= The records =
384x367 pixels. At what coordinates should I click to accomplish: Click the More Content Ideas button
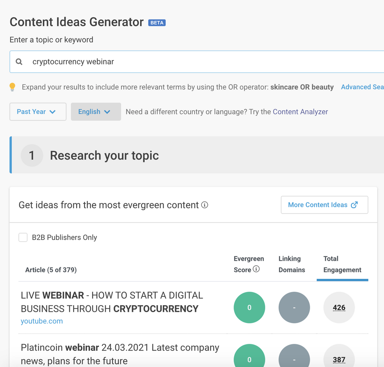click(x=324, y=205)
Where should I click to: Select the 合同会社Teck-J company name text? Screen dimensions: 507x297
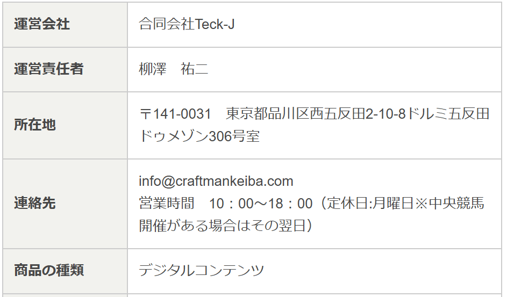pos(187,24)
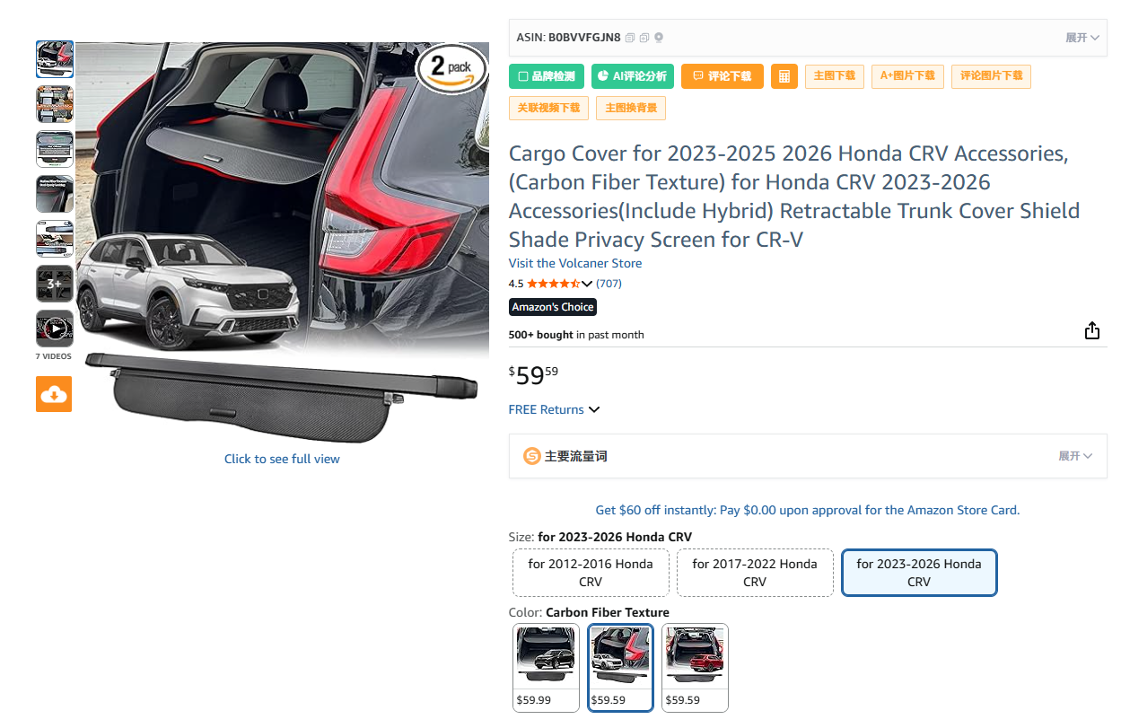Choose the $59.99 color swatch
The image size is (1121, 728).
[x=546, y=667]
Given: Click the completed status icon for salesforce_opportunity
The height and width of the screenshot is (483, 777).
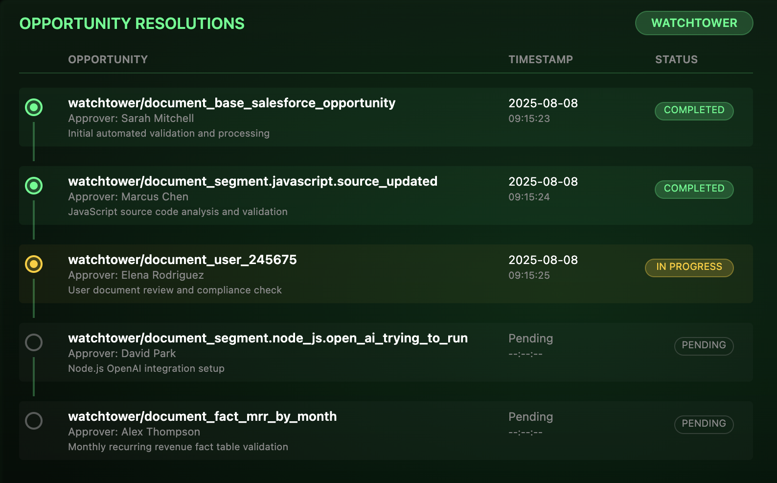Looking at the screenshot, I should tap(34, 107).
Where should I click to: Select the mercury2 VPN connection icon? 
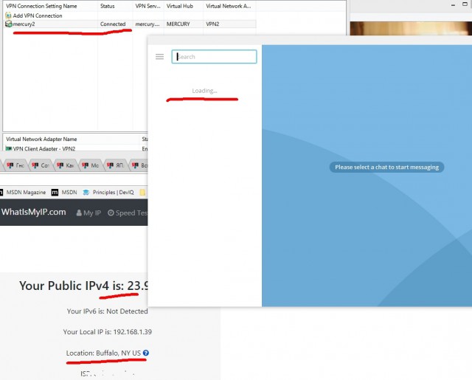[8, 24]
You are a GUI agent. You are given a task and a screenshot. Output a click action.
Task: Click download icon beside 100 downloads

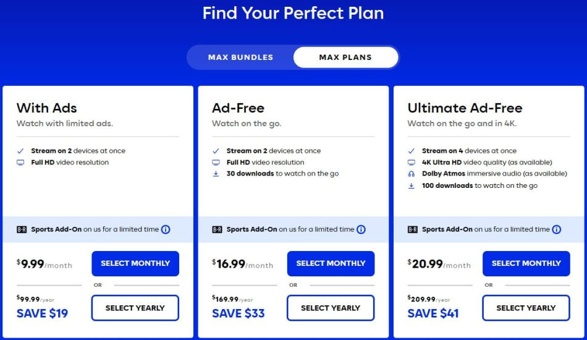[412, 185]
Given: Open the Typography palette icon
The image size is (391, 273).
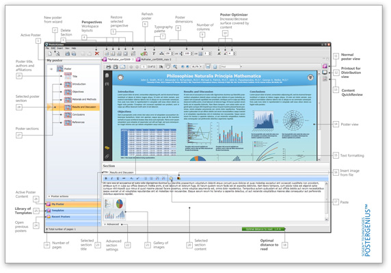Looking at the screenshot, I should click(154, 53).
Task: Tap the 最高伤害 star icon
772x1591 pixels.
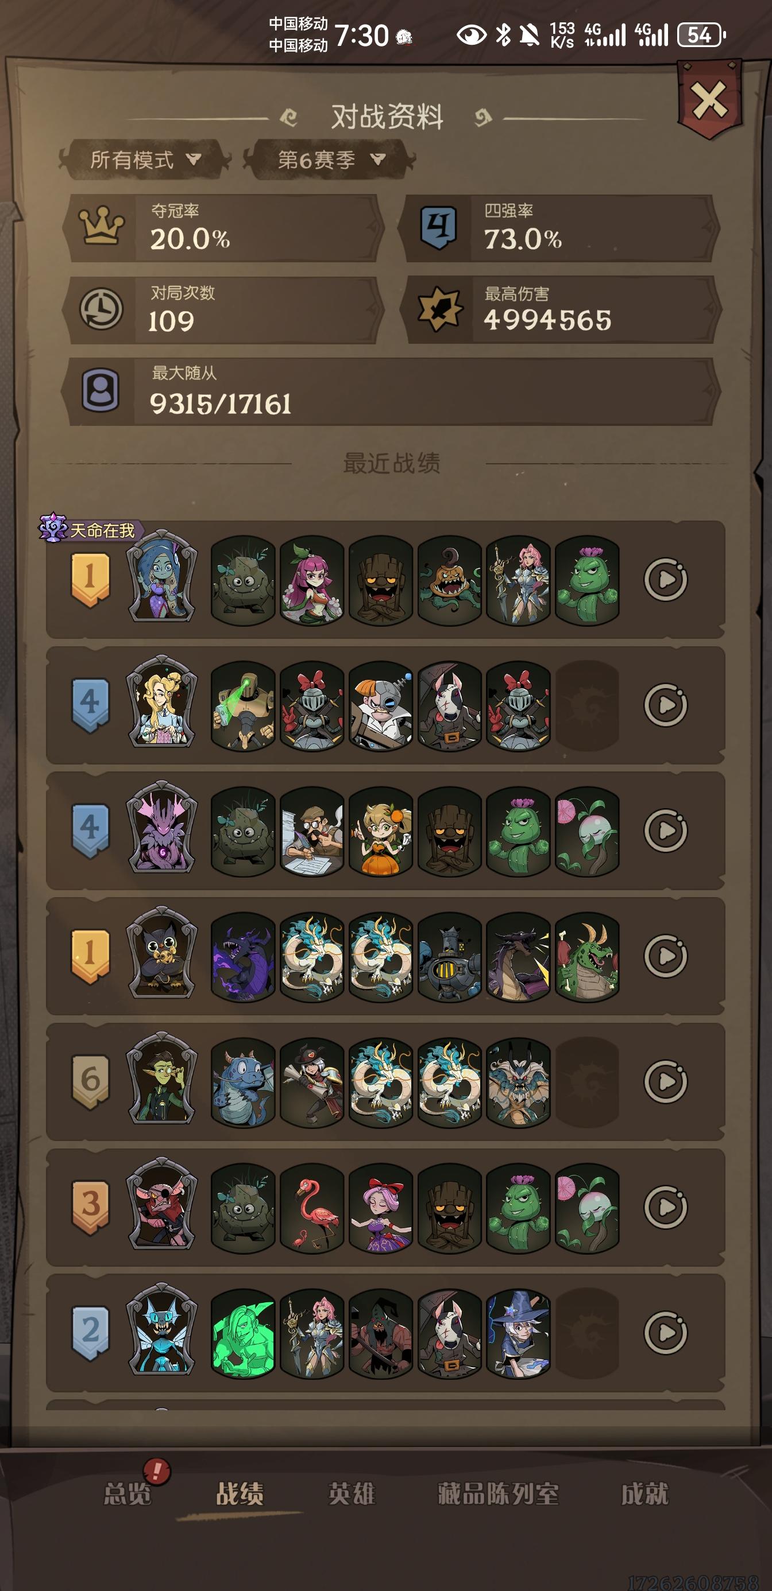Action: point(439,308)
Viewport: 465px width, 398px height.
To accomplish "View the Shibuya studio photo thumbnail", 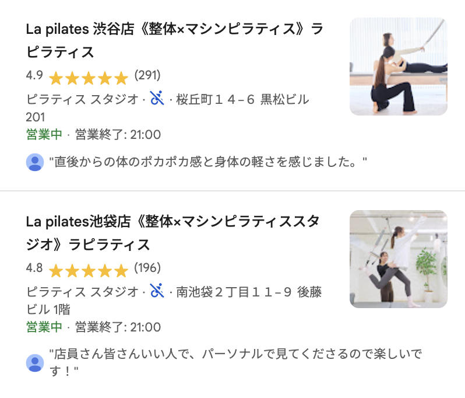I will click(x=398, y=66).
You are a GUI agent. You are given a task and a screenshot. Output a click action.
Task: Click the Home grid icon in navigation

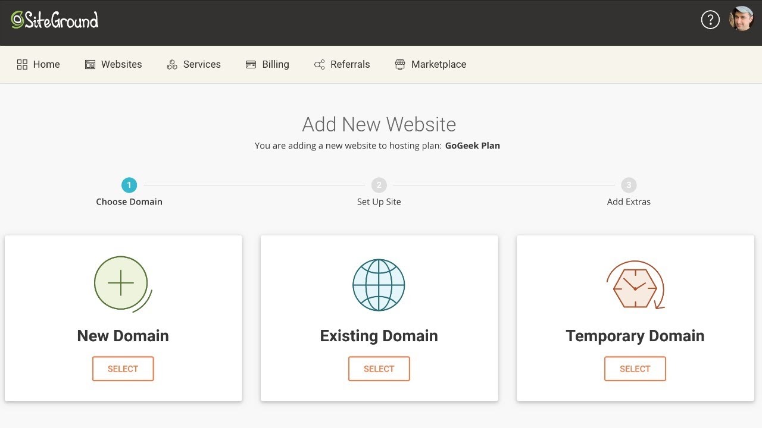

= Work to complete =
Go down the entries above from the line containing "Where should I click to: Select the 合同会社Teck-J" to the line containing "Given: Click the" and write out each line exactly, leaving pictures out.

= Answer =
Where should I click to: Select the 合同会社Teck-J company name text? Screen dimensions: 507x297
pos(187,24)
Choose the $59.99 color swatch
The image size is (1121, 728).
[x=546, y=667]
Given: Click the completed status icon for salesforce_opportunity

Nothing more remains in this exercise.